Dataset records
######
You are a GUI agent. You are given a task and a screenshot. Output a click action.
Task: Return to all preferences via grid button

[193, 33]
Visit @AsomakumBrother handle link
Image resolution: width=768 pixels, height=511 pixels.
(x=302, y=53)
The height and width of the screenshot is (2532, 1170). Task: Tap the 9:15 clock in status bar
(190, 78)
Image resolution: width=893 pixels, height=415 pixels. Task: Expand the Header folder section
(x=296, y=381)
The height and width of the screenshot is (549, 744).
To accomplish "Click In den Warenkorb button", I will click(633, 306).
######
Task
The entire listing is to be printed once more, word for word.

Solution to the problem
You are a GUI agent. You are given a task and a screenshot. Output a click action.
Task: Return to all preferences via grid button

[193, 33]
Visit @AsomakumBrother handle link
Image resolution: width=768 pixels, height=511 pixels.
(x=302, y=53)
The height and width of the screenshot is (2532, 1170). Task: Tap the 9:15 clock in status bar
(190, 78)
Image resolution: width=893 pixels, height=415 pixels. Task: Expand the Header folder section
(x=296, y=381)
The height and width of the screenshot is (549, 744).
To accomplish "Click In den Warenkorb button", I will click(633, 306).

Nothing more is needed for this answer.